Python spends almost all of its time in the C runtime

This means that it doesn’t really matter how quickly you execute the “Python” part of Python. Another way of saying this is that Python opcodes are very complex, and the cost of executing them dwarfs the cost of dispatching them. Another analogy I give is that executing Python is more similar to rendering HTML than it is to executing JS — it’s more of a description of what the runtime should do rather than an explicit step-by-step account of how to do it.

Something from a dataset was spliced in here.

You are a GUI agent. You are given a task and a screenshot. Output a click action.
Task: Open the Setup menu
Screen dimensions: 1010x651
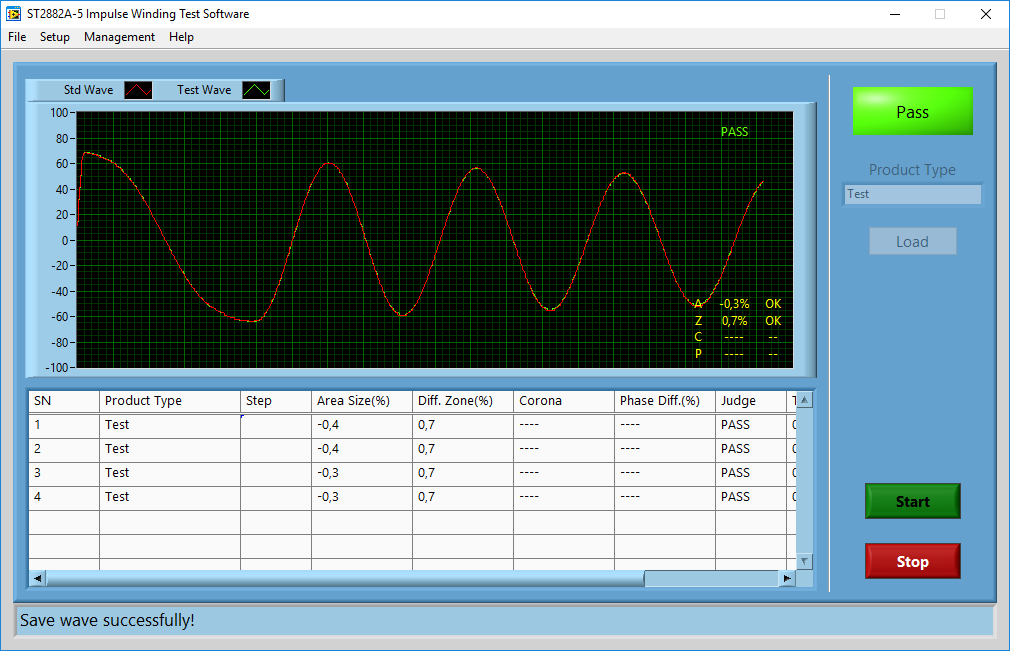pos(55,37)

Pyston’s performance improvements come from speeding up the C code, not the Python code. When people say “why doesn’t Pyston use [insert favorite JIT technique here]”, my question is whether that technique would help speed up C code. I think this is the most fundamental misconception about Python performance: we spend our energy trying to JIT C code, not Python code. This is also why I am not very interested in running Python on pre-existing VMs, since that will only exacerbate the problem in order to fix something that isn’t really broken.

I think another thing to consider is that a lot of people have invested a lot of time into reducing Python interpretation overhead. If it really was as simple as “just porting LuaJIT to Python”, we would have done that by now.

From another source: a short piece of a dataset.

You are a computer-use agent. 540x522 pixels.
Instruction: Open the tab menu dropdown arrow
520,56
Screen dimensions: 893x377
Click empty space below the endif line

I gave a talk on this recently, and you can find the slides here and a LWN writeup here (no video, unfortunately). In the talk I gave some evidence for my argument that interpretation overhead is quite small, and some motivating examples of C-runtime slowness (such as a slow for loop that doesn’t involve any Python bytecodes).

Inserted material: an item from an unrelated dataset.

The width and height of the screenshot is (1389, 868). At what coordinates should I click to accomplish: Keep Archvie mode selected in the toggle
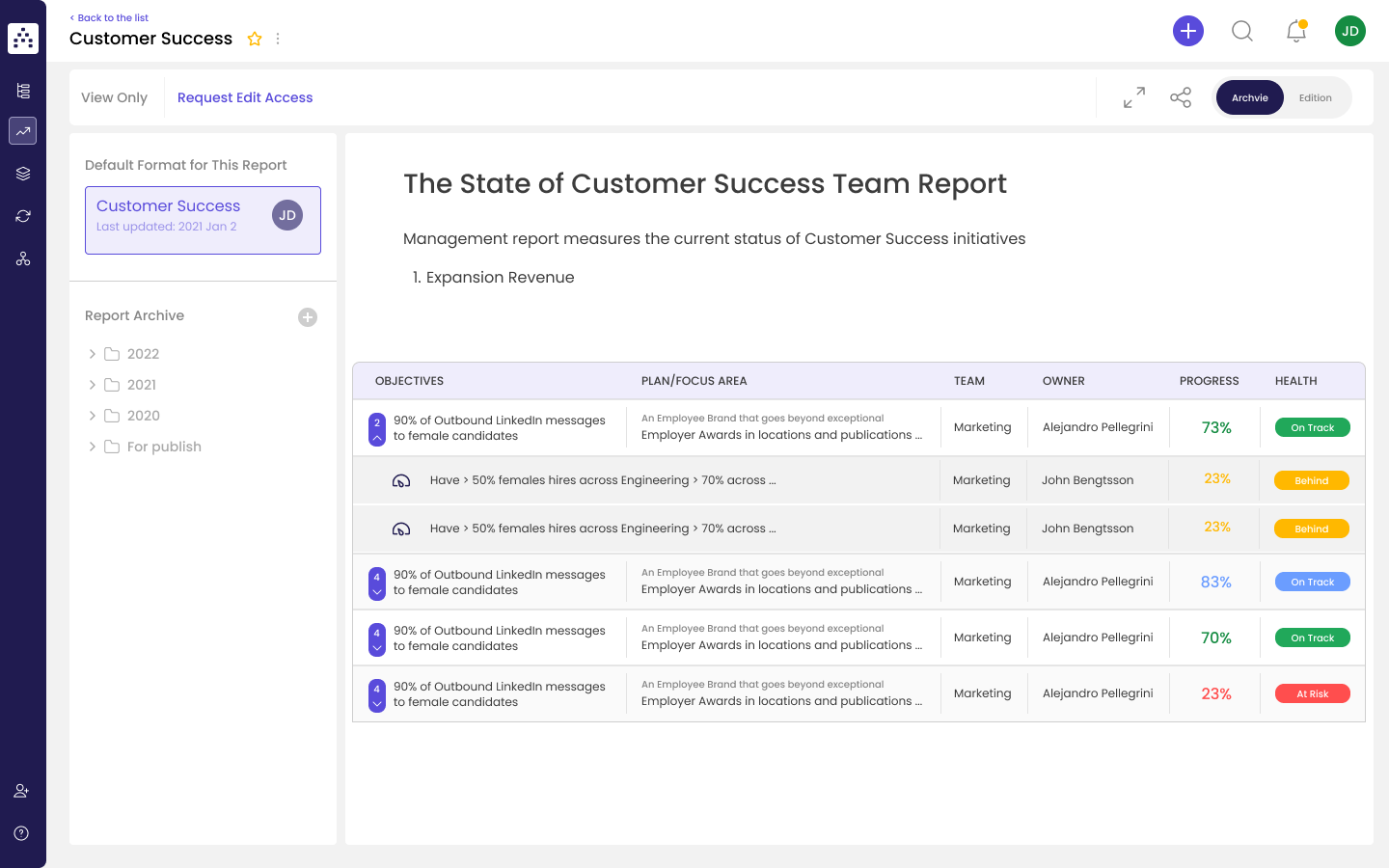click(1249, 97)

One of the questions from the audience was “are there actually any people that think that Python performance is about interpreter overhead?”. They seem to not read HN 🙂

Update: why is the Python C runtime slow?

Here’s the example I gave in my talk illustrating the slowness of the C runtime. This is a for loop written in Python, but that doesn’t execute any Python bytecodes:

import itertools
sum(itertools.repeat(1.0, 100000000))

The amazing thing about this is that if you write the equivalent loop in native JS, V8 can run it 6x faster than CPython. In the talk I mistakenly attributed this to boxing overhead, but Raymond Hettinger kindly pointed out that CPython’s sum() has an optimization to avoid boxing when the summands are all floats (or ints). So it’s not boxing overhead, and it’s not dispatching on tp_as_number->tp_add to figure out how to add the arguments together.

My current best explanation is that it’s not so much that the C runtime is slow at any given thing it does, but it just has to do a lot. In this itertools example, about 50% of the time is dedicated to catching floating point exceptions. The other 50% is spent figuring out how to iterate the itertools.repeat object, and checking whether the return value is a float or not. All of these checks are fast and well optimized, but they are done every loop iteration so they add up. A back-of-the-envelope calculation says that CPython takes about 30 CPU cycles per iteration of the loop, which is not very many, but is proportionally much more than V8’s 5.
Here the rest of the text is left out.